Building better ballfields: Chaplins North Bend Chevy, local Little Leagues improving the game

Local Little Leagues partnered with Chaplins for another season of the Chevy Youth Baseball fundraiser. Above, Terri Campbell, treasurer of Falls Little League hops in a new Camaro Convertible 2LT with Chaplins’ Leesa McKay.  - Seth Truscott/Staff Photo
Local Little Leagues partnered with Chaplins for another season of the Chevy Youth Baseball fundraiser. Above, Terri Campbell, treasurer of Falls Little League hops in a new Camaro Convertible 2LT with Chaplins’ Leesa McKay.
— image credit: Seth Truscott/Staff Photo


Every summer, Chaplins North Bend Chevrolet partners with local Little Leagues to help young ballplayers find success.

This year was no exception, as Chaplins offered Falls Little League and Snoqualmie Valley Little League a $500 donation, T-shirts, gear bags, and a chance to fundraise through a Chevrolet vehicle sweepstakes.

It’s all part of a national program called Chevy Youth Baseball.

“Baseball is the anchor to every community,” said Leesa McKay, Chaplins’ in-house marketing administrator and outside saleswoman. “No matter how small a town is, it has Little League. We see all those kids out there playing, but I don’t think we all realize actually what it takes to get those kids to play — I know I didn’t.”

“There is nothing more American than Chevrolet and baseball and Chaplin’s North Bend Chevrolet wants to combine America’s favorite brand and favorite pastime together for our families in North Bend to enjoy,” added McKay.

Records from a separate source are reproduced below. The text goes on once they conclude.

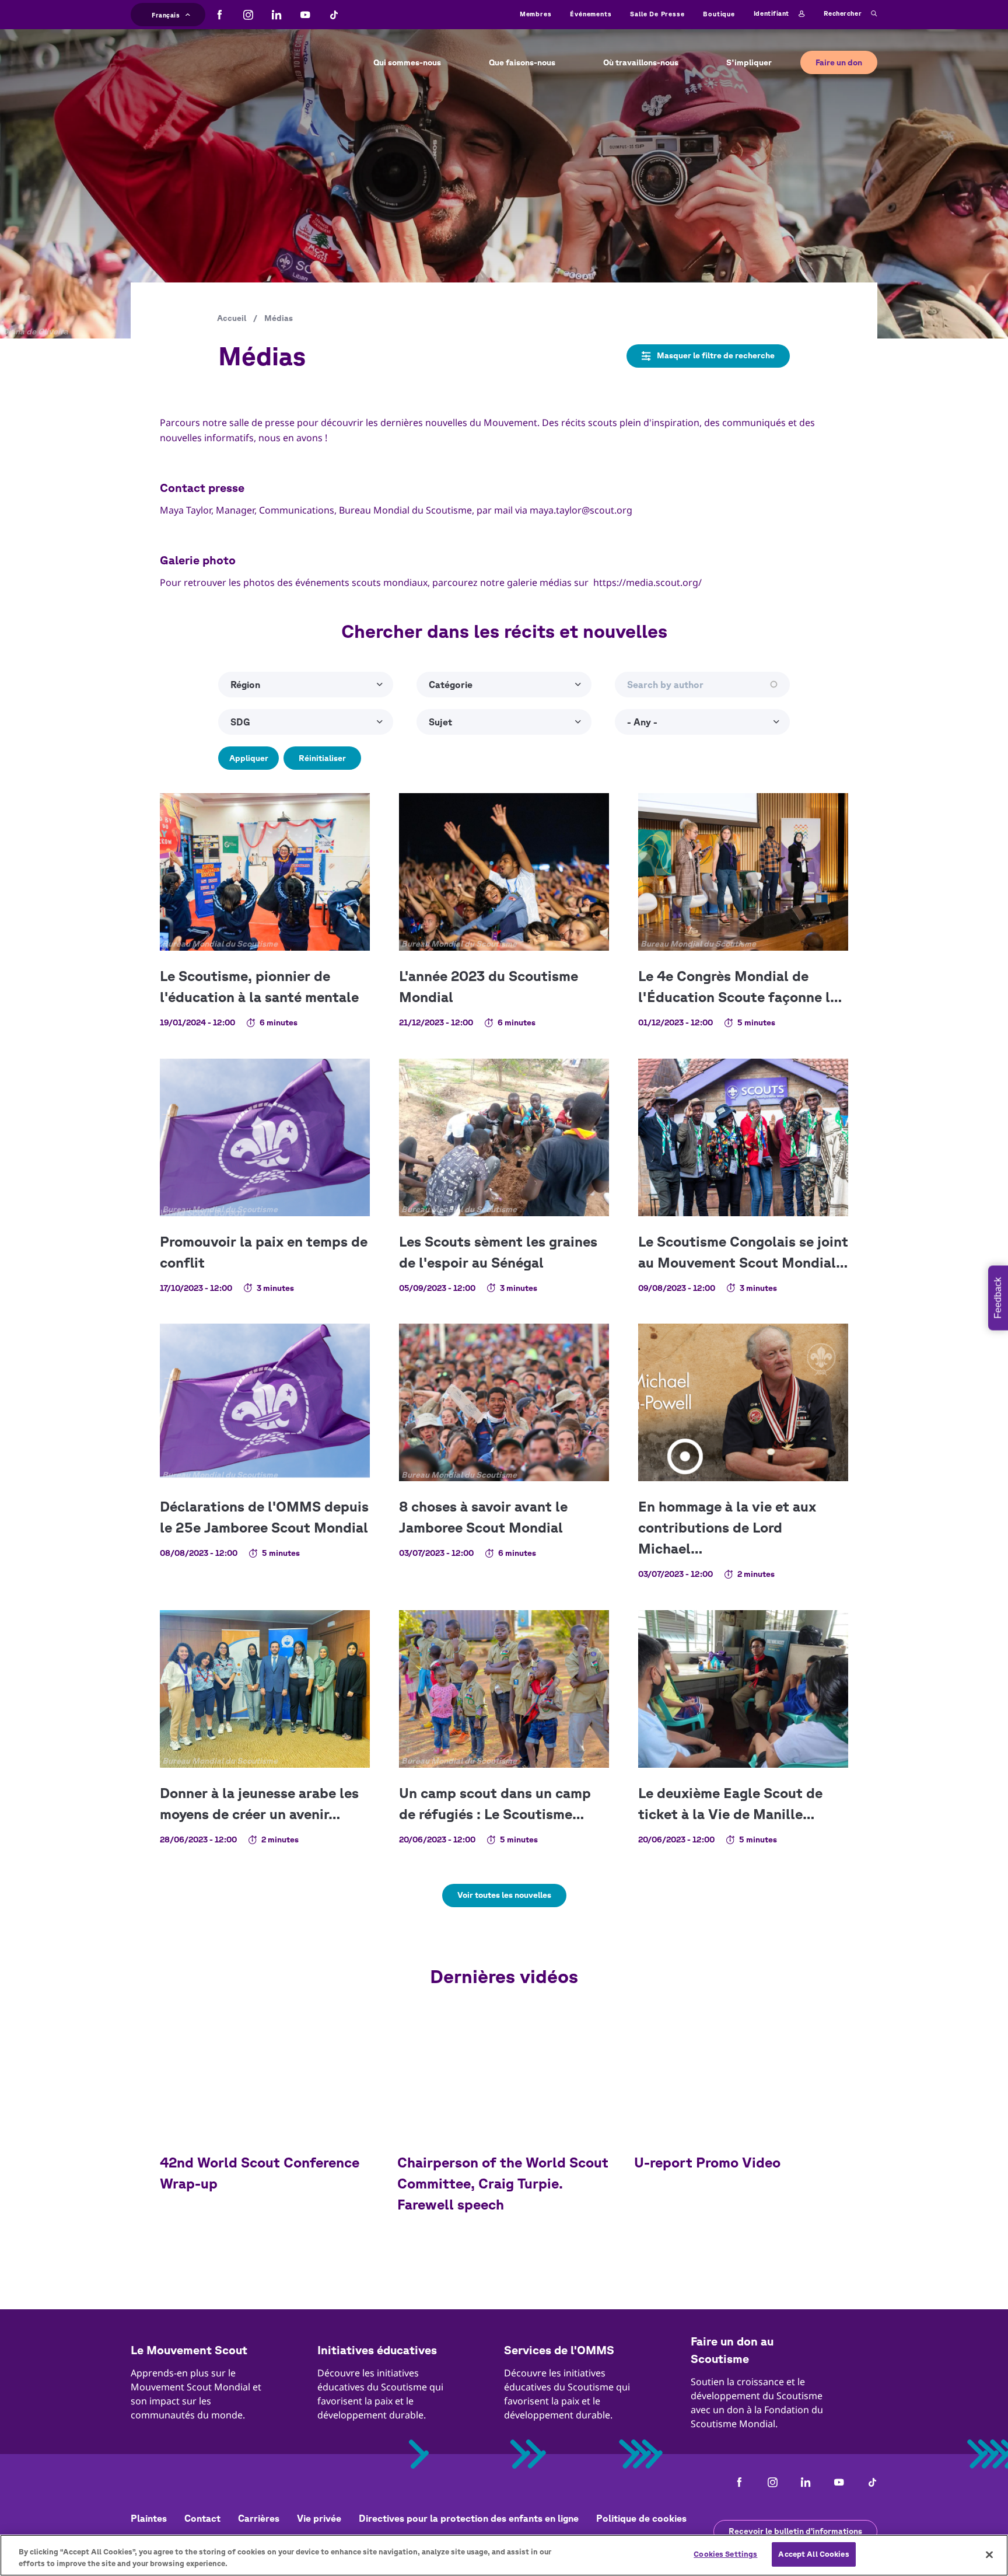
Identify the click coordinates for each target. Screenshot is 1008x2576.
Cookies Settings (725, 2554)
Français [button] (166, 13)
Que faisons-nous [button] (522, 62)
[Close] (989, 2554)
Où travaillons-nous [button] (640, 62)
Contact (202, 2518)
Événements (590, 14)
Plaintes (149, 2518)
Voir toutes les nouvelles (504, 1895)
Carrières (258, 2518)
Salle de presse (657, 14)
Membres (536, 14)
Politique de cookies (641, 2518)
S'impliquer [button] (749, 62)
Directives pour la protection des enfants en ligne (469, 2518)
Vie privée (319, 2518)
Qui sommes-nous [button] (407, 62)
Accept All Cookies (813, 2554)
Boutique (718, 14)
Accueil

Since beginning eight years ago, the program has raised more than $13 million and affected nearly three million youth, assisting in more than 2,000 parks improvements, in 1,600 communities nationwide. You can learn more about Chevrolet Youth Baseball at

Locally, the leagues plan to use their donation to make better ballfields.

A safer game

More than 700 local youth play ball through Falls Little League, which uses support from donors like Chaplins to fund ongoing ballfield improvements throughout the Valley.

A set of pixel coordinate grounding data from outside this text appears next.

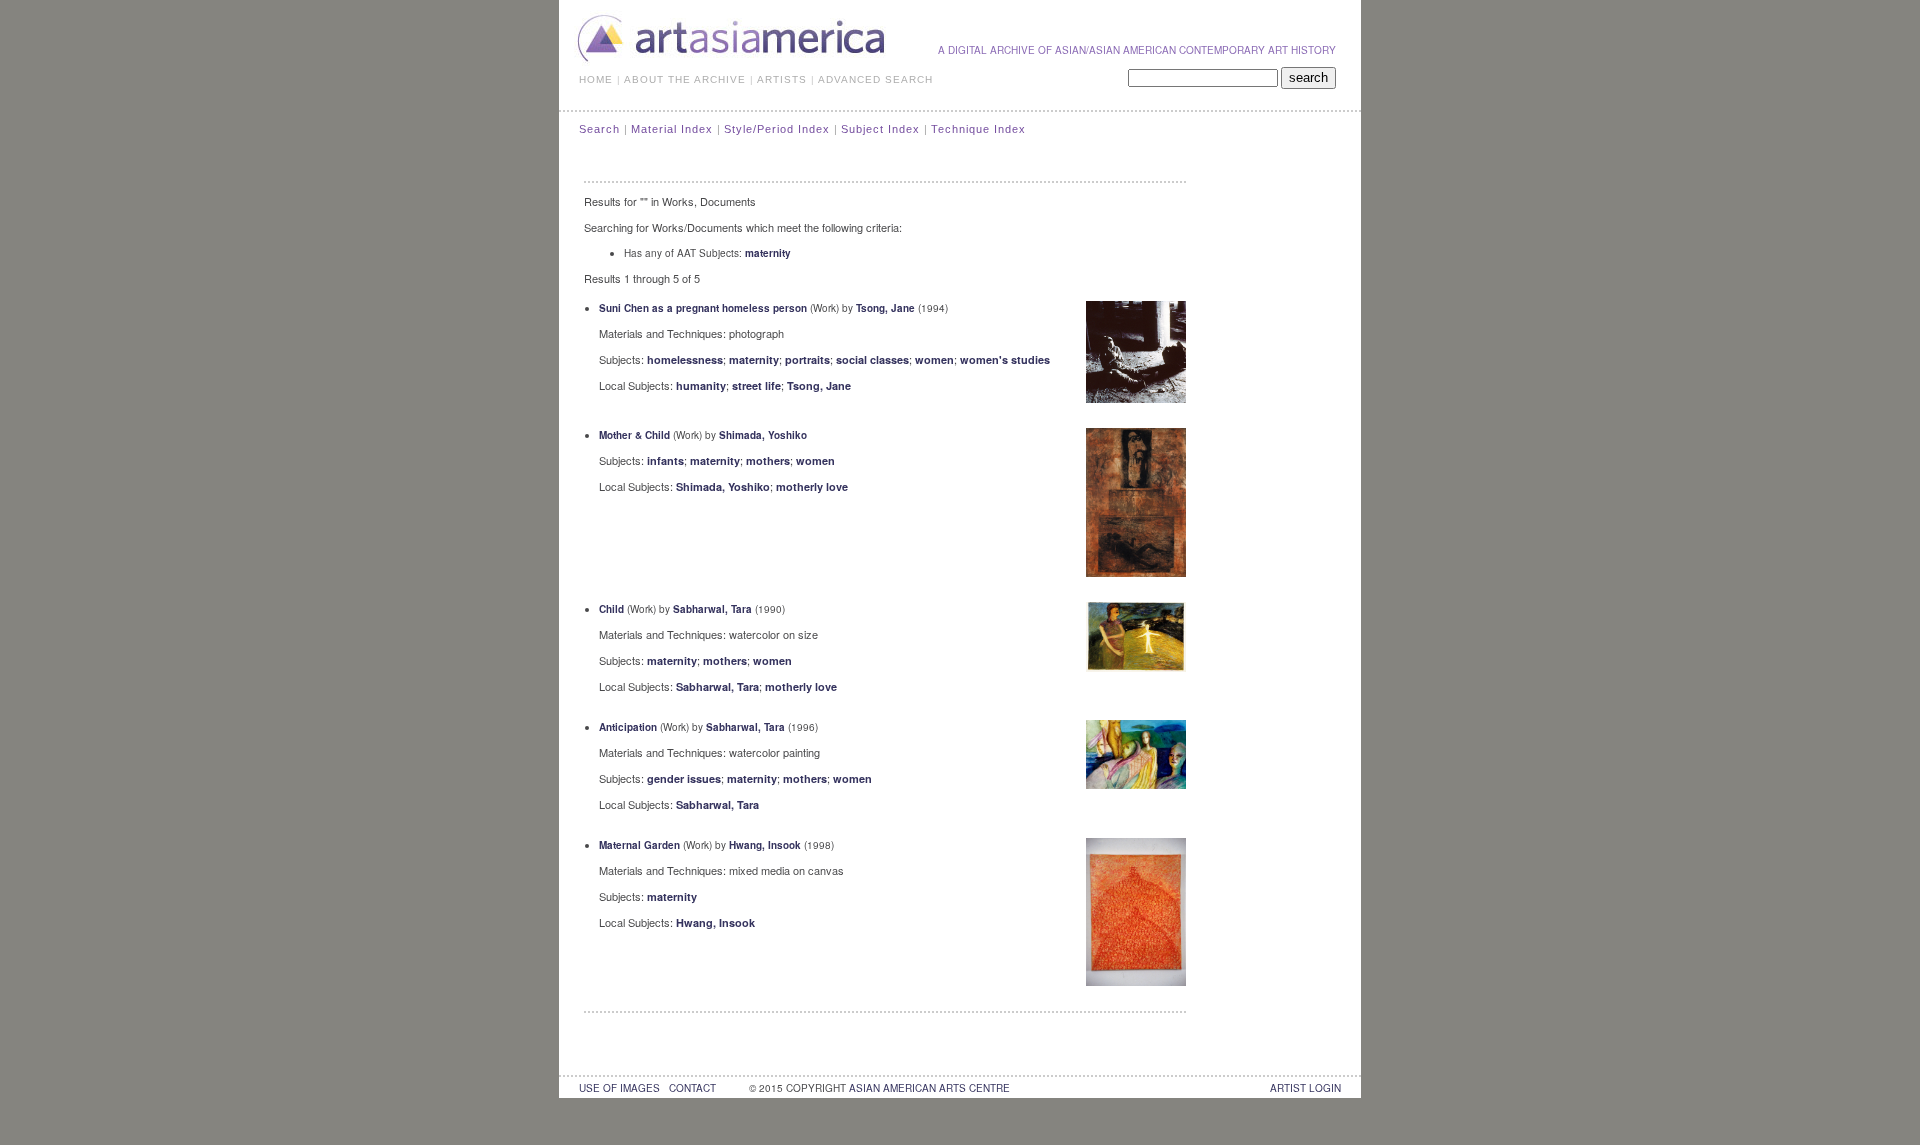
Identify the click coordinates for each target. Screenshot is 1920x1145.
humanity (701, 385)
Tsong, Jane (885, 308)
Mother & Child (634, 435)
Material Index (672, 129)
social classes (872, 359)
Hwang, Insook (765, 845)
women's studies (1005, 359)
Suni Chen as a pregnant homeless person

This year, the league put $40,000 into work at its eight playfields in Fall City and Snoqualmie. It’s the league’s biggest investment in ballfields ever, says Terri Campbell, Falls Little League Treasurer. At their flagship field, Aldarra, in Fall City, the diamonds were regraded and got better dirt. Improved surfaces absorb water better, making for fewer rainouts and fewer sports injuries.

All fields got an upgrade. Chief Kanim’s ballfields got the same dirt treatment as Aldarra, and at Fall City Elementary, the lip between the field and grass was eliminated, ending the occasional wild ball bounce.

Cascade View Elementary School’s grass field was replaced with an earth diamond, backstop and bleachers.

At Aldarra, the league installed taller backstops and wider nets to keep foul balls from endangering commuters on Highway 202.

“The nets span the two fields, so 202 is protected,” said Campbell.

The Falls league also recently revised its boundaries with the Redmond and Snoqualmie Valley leagues.

What’s ahead: Probable security upgrades at Aldarra. Someone set the porta-potties on fire recently at Aldarra, and the wood snack shack was only saved through the vigilance of a passing board member. Motion-sensor cameras would prevent such problems in future.

With the summer season over, the board will reconvene in the fall and ramp up planning for next year in January.

Volunteers are always needed, and there are currently several opportunities to get involved. To learn more about Falls Little League, visit

If you build it…

Snoqualmie Valley Little League teaches some 500 players the basics of the game at fields at Centennial Fields in Snoqualmie and Torguson Park and Twin Falls Middle School in North Bend. Like Falls Little League, funding from Chaplins helps make crucial field improvements.

Last season, the league invested thousands of dollars into new infield dirt for all its fields. An earlier project put new grass on Field Six at Torguson Park.

The league is working with the city on a major future project—a total upgrade of the dugout, backstop, restrooms and concession stands at Torguson Park, the league’s flagship field.

Torguson already has one of the best backdrops, Mount Si, in local baseball. Baunsgard sees it as becoming a ballfield mecca.

“It’s a win-win for everybody,” said league President Roy Baunsgard. “The bonus for the city is getting baseball and softball tournaments back to the city.”

Along with Chaplins, “there are so many businesses that have been gracious about being partners with Little League,” said Baunsgard. “That, added up, has allowed us to put money back into the park. The backbone of what we need is here. It’s time to bring these fields up to date.”

• You can learn more about Snoqualmie Valley Little league at

• Two locals, Cathy Brewster and Greg Rothe, were chosen at a drawing at the 2013 SVLL jamboree. They both won a gift bag of Chevy merchandise. Bags can be picked up at Chaplins.

Accepting a Chevy Youth Baseball donation are SVLL President Roy Baunsgard, right, with Leesa McKay in a 2014 Silverado.